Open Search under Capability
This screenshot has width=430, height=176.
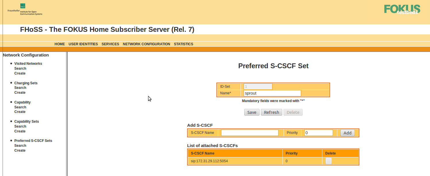coord(20,107)
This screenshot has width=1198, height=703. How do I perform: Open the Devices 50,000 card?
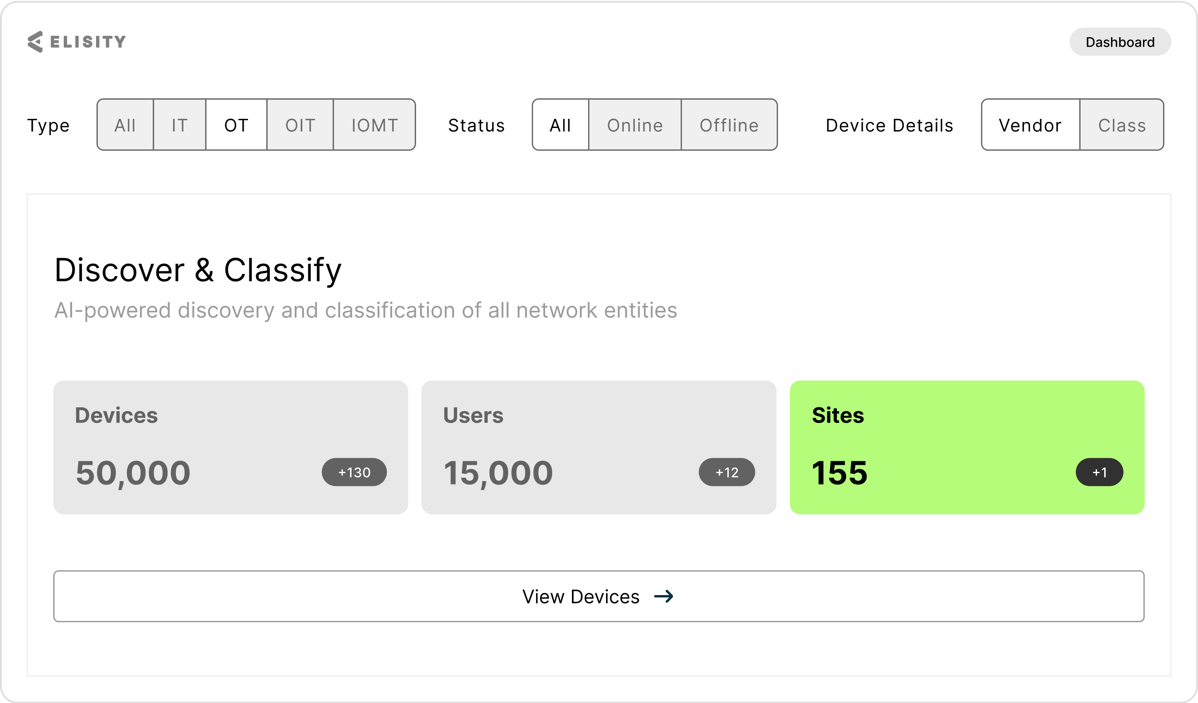coord(231,448)
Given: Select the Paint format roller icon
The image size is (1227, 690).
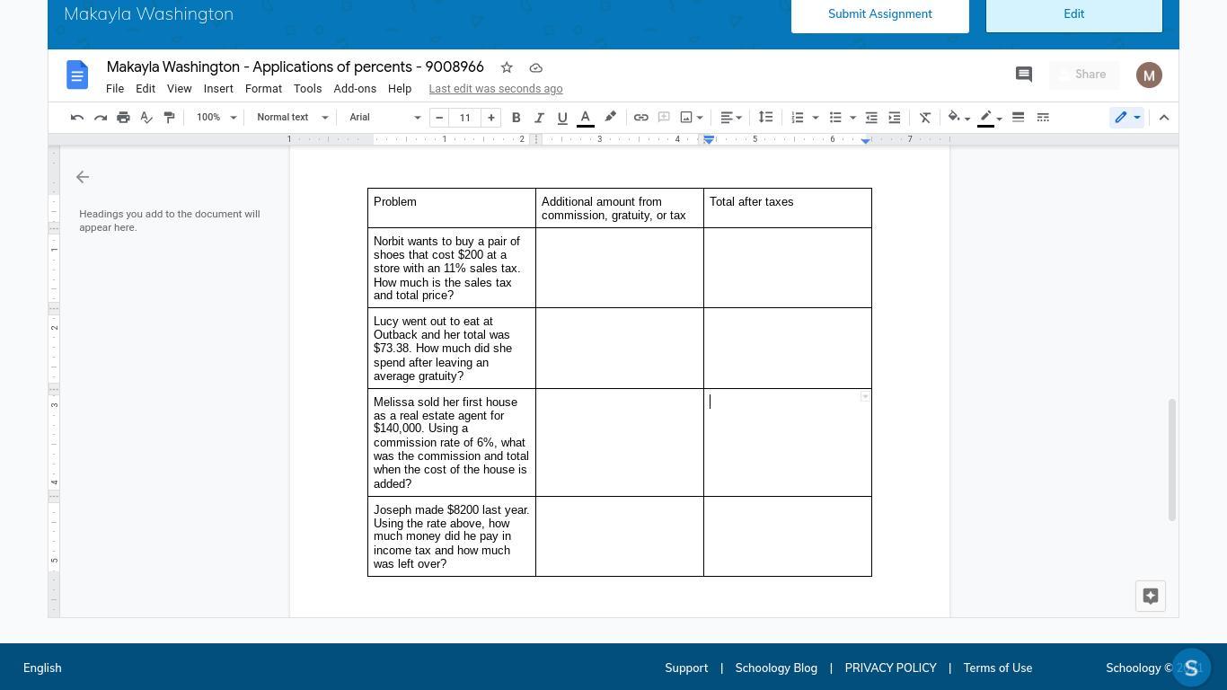Looking at the screenshot, I should click(169, 118).
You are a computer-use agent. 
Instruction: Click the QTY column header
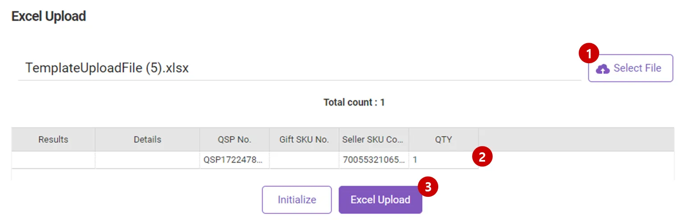tap(443, 139)
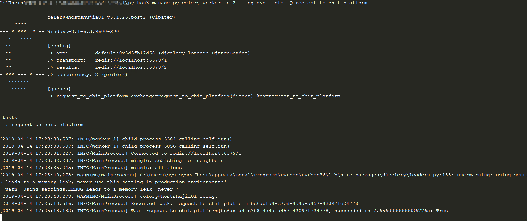Click the djcelery.loaders.DjangoLoader app value
The width and height of the screenshot is (527, 221).
click(x=205, y=53)
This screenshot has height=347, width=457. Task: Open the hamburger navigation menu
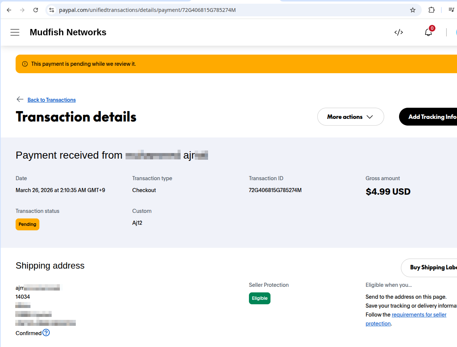pyautogui.click(x=15, y=32)
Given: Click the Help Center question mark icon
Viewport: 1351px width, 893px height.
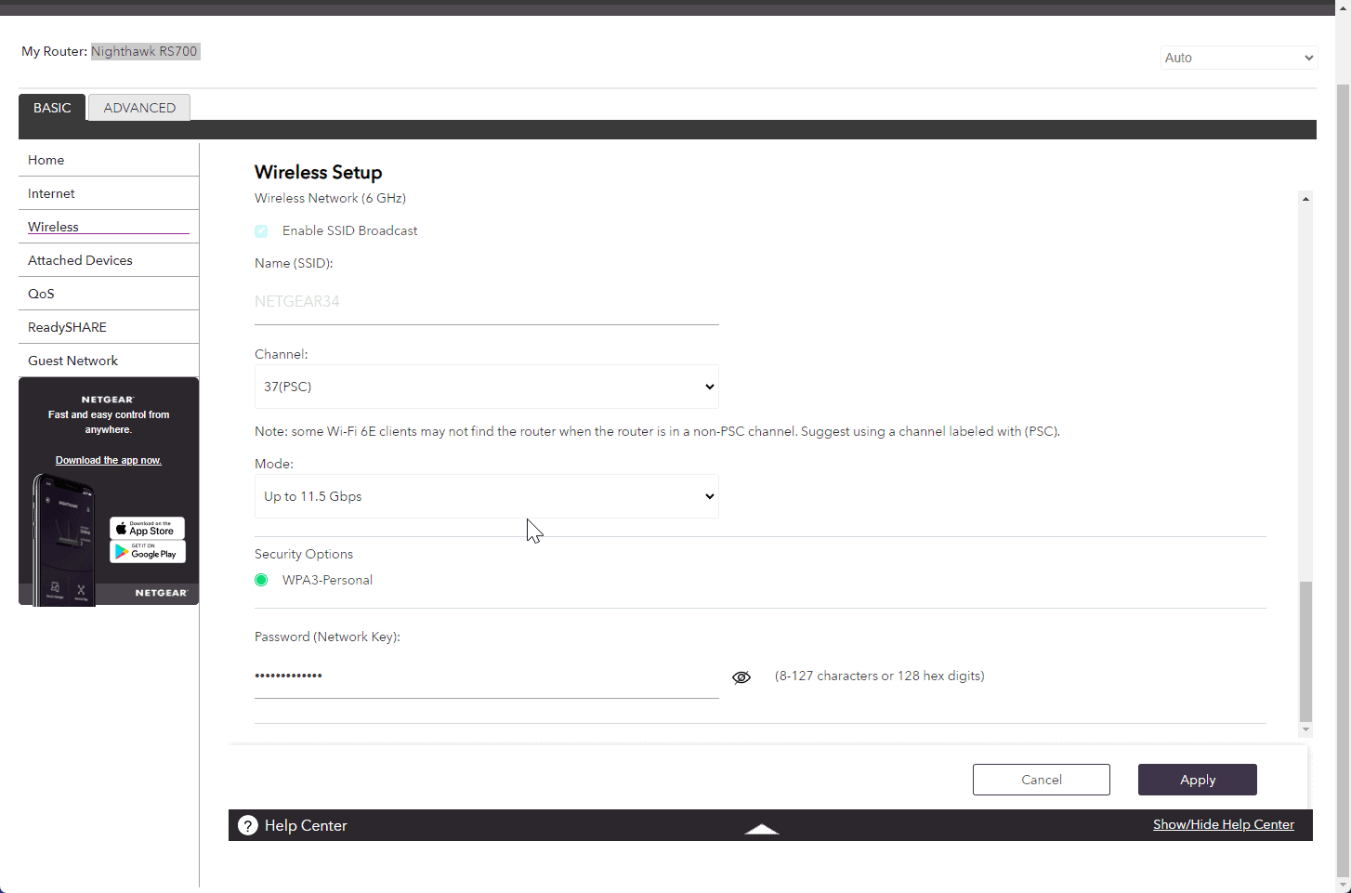Looking at the screenshot, I should pyautogui.click(x=247, y=825).
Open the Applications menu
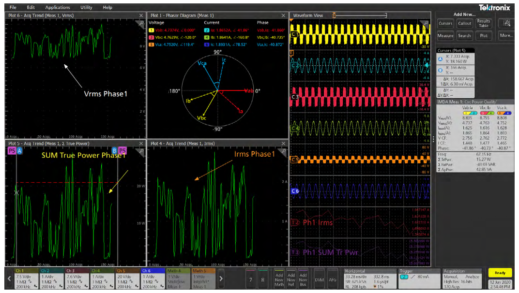Screen dimensions: 519x293 click(x=58, y=7)
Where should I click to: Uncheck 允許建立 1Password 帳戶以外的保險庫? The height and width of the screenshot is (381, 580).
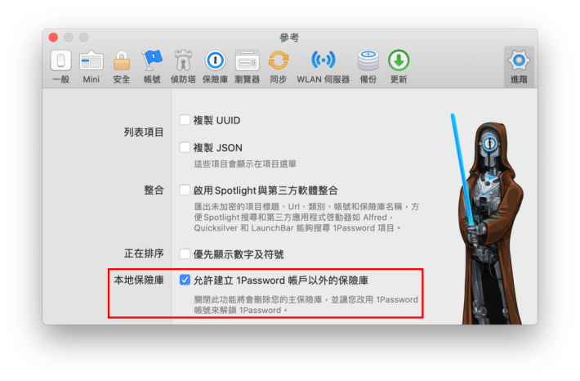tap(185, 280)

== Problem details ==
Copy out every line of the items above without any changes, leaving out the pictures.

== The reply ==
Open Search under Capability
This screenshot has width=430, height=176.
coord(20,107)
This screenshot has width=1198, height=703. How do I perform: Open the Devices 50,000 card?
coord(231,448)
Given: Select the Paint format roller icon
The image size is (1227, 690).
Looking at the screenshot, I should click(169, 118).
You are a computer-use agent. 
Instruction: Click the QTY column header
tap(443, 139)
Click the djcelery.loaders.DjangoLoader app value
The width and height of the screenshot is (527, 221).
click(x=205, y=53)
This screenshot has height=347, width=457. Task: Open the hamburger navigation menu
pyautogui.click(x=15, y=32)
Given: Click the Help Center question mark icon
Viewport: 1351px width, 893px height.
Looking at the screenshot, I should pyautogui.click(x=247, y=825).
Open the Applications menu
Screen dimensions: 519x293 click(x=58, y=7)
Where should I click to: Uncheck 允許建立 1Password 帳戶以外的保險庫? The height and width of the screenshot is (381, 580).
tap(185, 280)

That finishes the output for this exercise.